1. A verification method for determining areas within an image corresponding to monetary banknotes, the method comprising:

dividing the image into a plurality of image sections;

generating a banknote boundary map having border sections selected from the image sections, the border sections corresponding to a boundary of monetary banknotes within the image;

generating a texture decision map having texture sections selected from the image sections, the texture sections having a texture value within a valid range according to a valid monetary banknote;

determining a number of objects in the texture decision map by removing texture sections in the texture decision map that correspond to the border sections in the banknote boundary map;

calculating a texture property value for each object according to a texture feature map having a texture feature value for each image section;

calculating a shape property value for each object; and

further removing texture sections from the texture decision map corresponding to objects that do not have the texture property value within a first predetermined range and the shape property value within a second predetermined range.

2. The method of claim 1 wherein calculating the texture property value for each object comprises generating a mean value of the texture feature values for image sections corresponding to the object.

3. The method of claim 1 wherein calculating the texture property value for each object comprises generating a variance value of the texture feature values for image sections corresponding to the object.

4. The method of claim 1 wherein calculating the texture property value for each object comprises generating a mean value and a variance value of the texture feature values for image sections corresponding to the object.

5. The method of claim 1 wherein the texture feature map is a gray level feature map having gray levels as the texture feature value for each section.

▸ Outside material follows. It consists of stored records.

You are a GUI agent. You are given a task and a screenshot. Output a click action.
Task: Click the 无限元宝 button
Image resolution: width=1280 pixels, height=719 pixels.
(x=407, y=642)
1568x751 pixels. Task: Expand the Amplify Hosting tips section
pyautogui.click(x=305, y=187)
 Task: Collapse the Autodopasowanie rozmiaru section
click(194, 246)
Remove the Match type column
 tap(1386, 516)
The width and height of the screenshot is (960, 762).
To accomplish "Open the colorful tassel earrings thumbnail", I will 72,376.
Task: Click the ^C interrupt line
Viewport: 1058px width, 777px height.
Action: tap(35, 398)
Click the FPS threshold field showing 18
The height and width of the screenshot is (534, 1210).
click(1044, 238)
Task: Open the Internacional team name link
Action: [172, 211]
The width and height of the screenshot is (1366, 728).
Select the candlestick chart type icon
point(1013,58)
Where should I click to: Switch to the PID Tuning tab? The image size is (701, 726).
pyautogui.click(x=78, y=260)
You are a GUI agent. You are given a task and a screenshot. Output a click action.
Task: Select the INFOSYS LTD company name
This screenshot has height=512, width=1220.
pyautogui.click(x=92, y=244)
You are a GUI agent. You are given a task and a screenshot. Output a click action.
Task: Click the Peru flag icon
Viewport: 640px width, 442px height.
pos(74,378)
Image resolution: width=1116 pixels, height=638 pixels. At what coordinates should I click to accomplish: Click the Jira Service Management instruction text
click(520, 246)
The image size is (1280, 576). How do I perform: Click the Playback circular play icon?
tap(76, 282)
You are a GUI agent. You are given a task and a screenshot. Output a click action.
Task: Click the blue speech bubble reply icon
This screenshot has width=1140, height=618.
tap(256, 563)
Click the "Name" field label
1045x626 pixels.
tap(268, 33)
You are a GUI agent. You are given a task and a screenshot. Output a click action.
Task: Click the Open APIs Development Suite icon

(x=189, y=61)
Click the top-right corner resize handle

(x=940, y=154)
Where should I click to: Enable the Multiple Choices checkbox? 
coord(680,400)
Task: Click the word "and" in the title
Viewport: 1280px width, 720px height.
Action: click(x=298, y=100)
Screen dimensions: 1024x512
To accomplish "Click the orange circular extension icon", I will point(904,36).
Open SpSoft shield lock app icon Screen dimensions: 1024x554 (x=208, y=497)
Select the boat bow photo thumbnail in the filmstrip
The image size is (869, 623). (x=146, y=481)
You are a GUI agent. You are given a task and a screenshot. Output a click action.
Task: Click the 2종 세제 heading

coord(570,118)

6. The method of claim 1 wherein the texture feature map is a contrast feature map having contrast values as the texture feature value for each section.

7. The method of claim 1 wherein the texture feature map is a halftone feature map having halftone values as the texture feature value for each section.

8. The method of claim 1 wherein calculating the texture property value for each object further comprises utilizing a second texture feature map having a second texture feature value for each image section.

9. The method of claim 8 wherein the second texture feature map is a gray level feature map having gray levels as the second texture feature value for each section.

10. The method of claim 8 wherein the second texture feature map is a contrast feature map having contrast values as the second texture feature value for each section.

11. The method of claim 8 wherein the second texture feature map is a halftone feature map having halftone values as the second texture feature value for each section.

12. The method of claim 1 wherein calculating the shape property value for each object comprises determining an area of the object.

13. The method of claim 12 further comprising utilizing four corners of the object to determine the area of the object.

14. The method of claim 1 wherein calculating the shape property value for each object comprises determining a distance between center points of two different diagonal lines within the object.

15. The method of claim 1 wherein calculating the shape property value for each object comprises determining lengths of two parallel lines within the object.

16. The method of claim 1 wherein calculating the shape property value for each object comprises determining an inner product using four angles within the object.

17. The method of claim 1 wherein calculating the shape property value for each object comprises determining a ratio of a width of the object and a height of the object.

18. The method of claim 1 wherein the first predetermined range corresponds to valid texture property values of valid monetary banknotes.

19. The method of claim 1 wherein the second predetermined range corresponds to valid shape property values of valid monetary banknotes.

20. The method of claim 1 wherein the valid monetary banknote is of United States of America currency.

21. The method of claim 1 wherein the valid monetary banknote is of Japan currency.